Technical Analysis of Glove Touch by Capacitive Touch Interface

Capacitive touch-sensing user interfaces are gradually replacing mechanical buttons for products in the consumer, medical, and industrial sectors. However, with the advent of the touch-sensitive user interface, end users also need advanced features such as tactile support and glove touch that simulate mechanical button functions, as well as stylus support and proximity sensing. These features can improve the overall user experience of the product and provide opportunities for manufacturers to stand out. This article focuses on one of the above features - glove touch, which is increasingly used in consumer, industrial and medical applications. For example, even if the user wears gloves due to cold weather, the touch interface of the wearable smart wristband should work properly, and the medical laboratory equipment should operate normally when touched by latex gloves.

However, implementing a glove touch on a capacitive touch interface is not an easy task, and most implementations often only provide unreliable, inconsistent performance. This article is dedicated to the challenge of implementing glove touch on capacitive touch buttons and how to solve related challenges to design a robust, reliable touch-sensing interface with glove touch.

There are two major challenges in achieving a reliable glove touch, namely:

-Detect weak signals generated by gloved hands

- Ignore false positive touches caused by fingers hovering over the sensor

Understand why a glove touch produces a weak signal

Capacitive touch sensing works by changing the capacitance of the sensor when the finger touches the overlay of the sensor. The touch-sensing controller measures this change in capacitance and converts it to the digital domain (analog-to-digital conversion). A touch operation is recorded when the measured value exceeds a predefined threshold.

A digital capacitance change caused by a finger touch is called a signal, and an unexpected change in the digitized capacitance that is not caused by a finger touch is called noise. A reliable touch sensing system recommends a 5:1 signal-to-noise ratio (SNR). Figure 1 illustrates how capacitance is measured in a touch sensing system.

In short, the capacitance produced by a finger can be considered as a parallel plate capacitor where the finger and sensor are two conductive plates and the cover layer is the dielectric between the plates. The change in capacitance produced by the finger is proportional to the size of the sensor, the finger (ie, the area of ​​the plate), and the dielectric constant of the cover material; however, it is inversely proportional to the thickness of the cover layer on the sensor (ie, the distance between the plates). The thicker the cover layer, the greater the distance between the plates, so that the capacitance change is smaller.
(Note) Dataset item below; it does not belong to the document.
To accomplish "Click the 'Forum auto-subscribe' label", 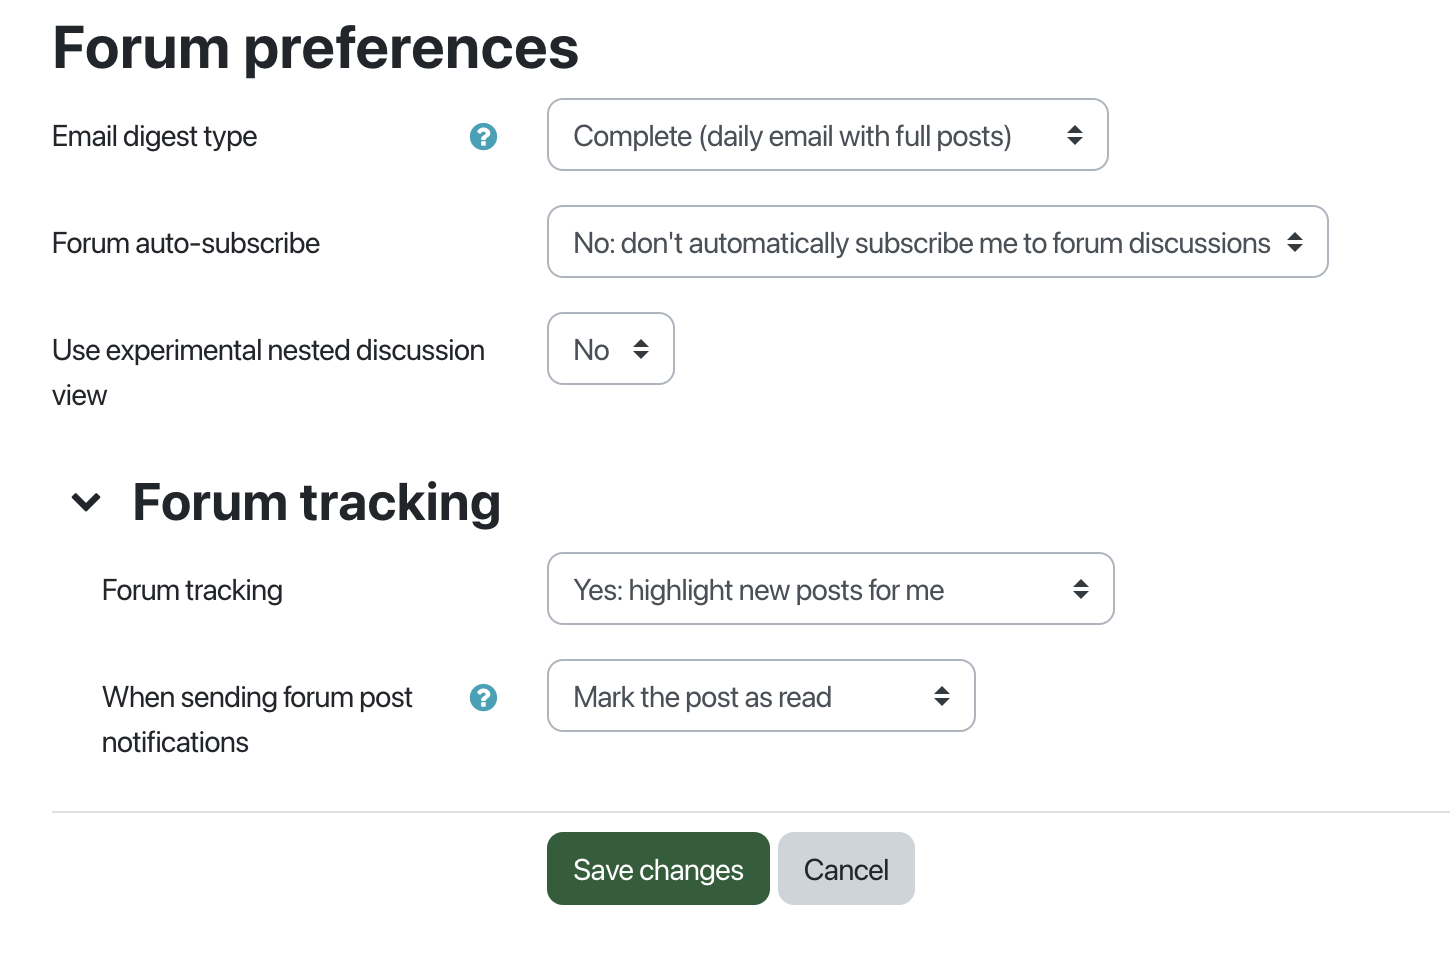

This will reduce the signal to noise ratio.

Figure 1 – Capacitance measurements in a touch-sensing system.

When the finger wears the glove, a new cover layer proportional to the thickness of the glove is added over the existing cover layer to increase the total thickness of the cover layer. It reduces the signal strength below a predefined threshold, so it is generally impossible to detect the touch operation of a gloved hand. This is why most users remove the gloves to effectively touch the buttons of the capacitive touch-sensitive interface.

Learn how "unexpected hover" causes misjudgment touch

By increasing sensitivity, the touch sensor can be tuned to support thicker overlays. Similarly, the touch sensor is calibrated to detect the touch of the gloved hand. Increasing the sensitivity of the sensor means that it only needs a smaller change in capacitance to detect the touch.
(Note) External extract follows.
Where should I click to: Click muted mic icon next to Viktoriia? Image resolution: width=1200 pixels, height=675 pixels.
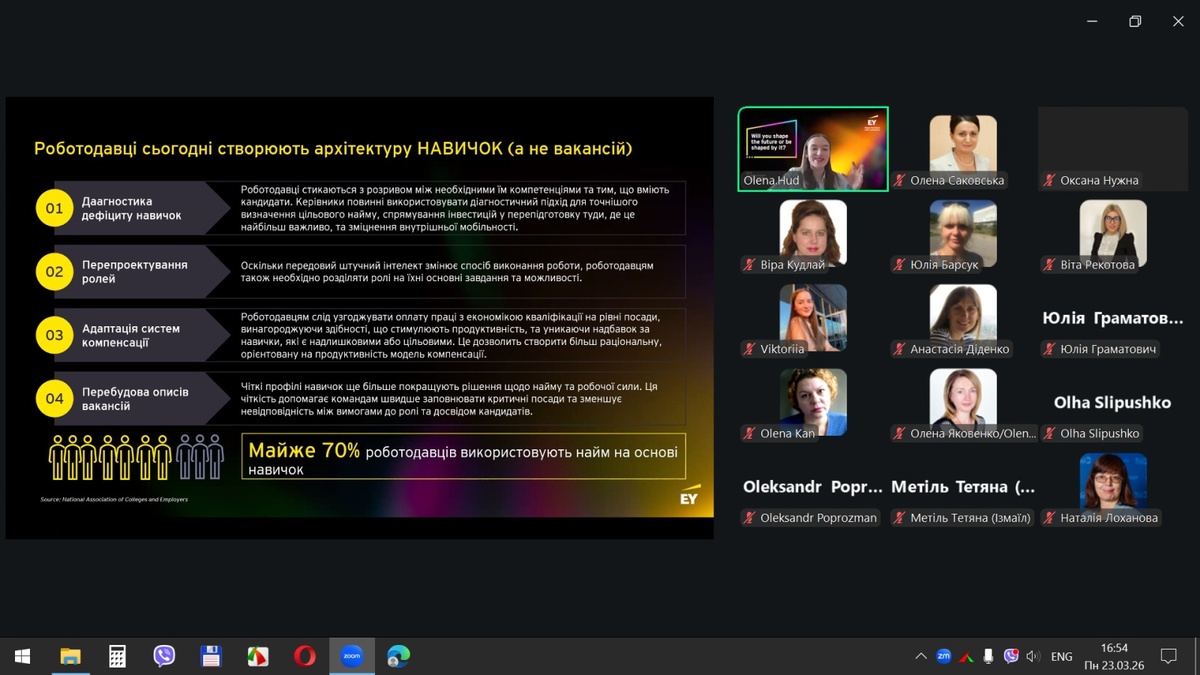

However, the challenge here is that it creates a situation known as "unexpected hovering" where a light finger approaching the sensor (hovering over the sensor) produces a capacitance change equivalent to the glove touch. The wrong touch is recorded as a glove touch, and the glove is not worn even though the finger is not touching the sensor. This situation generally does not meet the needs and will adversely affect the user experience of the product. Figure 2 shows the signals generated by the glove touch, finger touch, and hovering fingers.

Figure 2 – Signals from glove touch, finger touch and hovering finger

As a result, designers face the following problems: systems that are tuned for normal touch sensing cannot detect the touch of a gloved hand, while systems that are tuned for glove touches can cause false positive touches due to "unexpected hovering."

A simple, but ingenious solution is to add user-triggered interrupt signals or physical switches to the design to indicate if they are wearing gloves. This can jeopardize the user experience, especially consumer products that require “thin operations” and medical products that need to operate in all situations.